An edtFTPj/PRO user reported a problem transferring files with implicit FTPS. Inspection of the logs showed that passive-mode data-channel connection attempts were failing.
I'm posting my response here in case it's useful for other people:
This looks like a typical firewall problem. It's hard to solve this kind of problem without understanding the way FTP uses sockets. Forgive me if you already know all this stuff, but I'd like to make sure of the foundations before tackling the problem.
FTP uses a single socket for the control channel. The control channel is used purely for sending commands and receiving replies to those commands; no data is sent on the command channel. Directory listings and file transfers are done on data channels. A new data channel is used for each directory listing and for each file transfer.
Control channels are always initiated by the client, i.e. the client connects to the server. In your case the server has opened port 990 for incoming connections, so it's a simply matter of specifying the IP and port number and then connecting.
Data channels may be initiated in either of two ways. The client may connect to the server, which is called passive mode, or the server may connect to the client, which is called active mode. Since you are using passive mode, I will focus on that. Passive mode connections are not made to a single fixed port.
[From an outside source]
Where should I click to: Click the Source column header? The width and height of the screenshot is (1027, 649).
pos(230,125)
Instead the server listens on a new port for every listing or transfer. The way it works is this: the client says "I want to upload a file", the server replies "OK, I've opened port XYZ and am waiting for you to connect.". The client then connects to port XYZ and starts uploading the file. This procedure is also used for directory listings and downloads.
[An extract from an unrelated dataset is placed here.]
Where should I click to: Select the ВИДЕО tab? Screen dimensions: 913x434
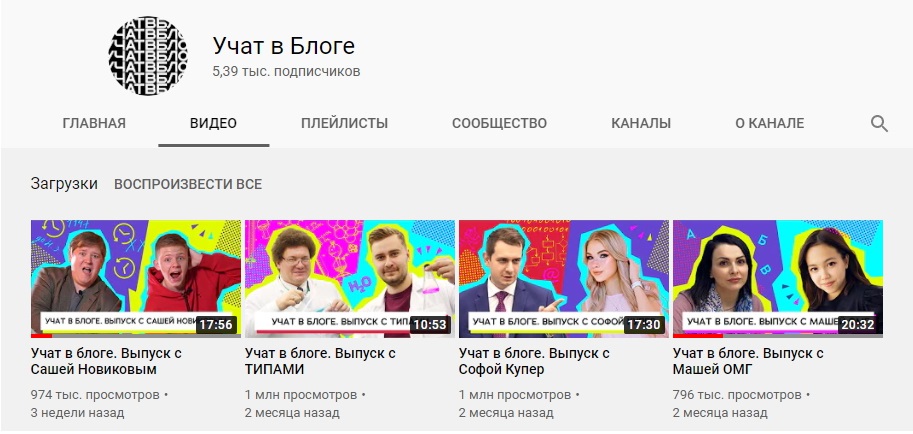coord(213,124)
A problem arises when the server is behind a firewall. In that case the server has opened port XYZ, but the client cannot connect to it because the firewall is not forwarding the connection request. In other words, while the firewall knows that it should forward port 990 connection requests to the given server, it does not know what to do when the connection to port XYZ arrives.
Many firewall routers know how to solve this problem for plain FTP (i.e. unencrypted) because they actually spy on the traffic on the command channel and therefore know which port the server has asked the client to connect to. This is not possible in FTPS because the traffic on the control channel is encrypted and therefore cannot be spied on.
It looks to me like this is your problem.
The solution is to configure the server-side firewall router to always forward a given set of ports to the FTP server. The server should then be configured to always only listen on ports in that range when the client wants to make a connection.
- Hans (EnterpriseDT)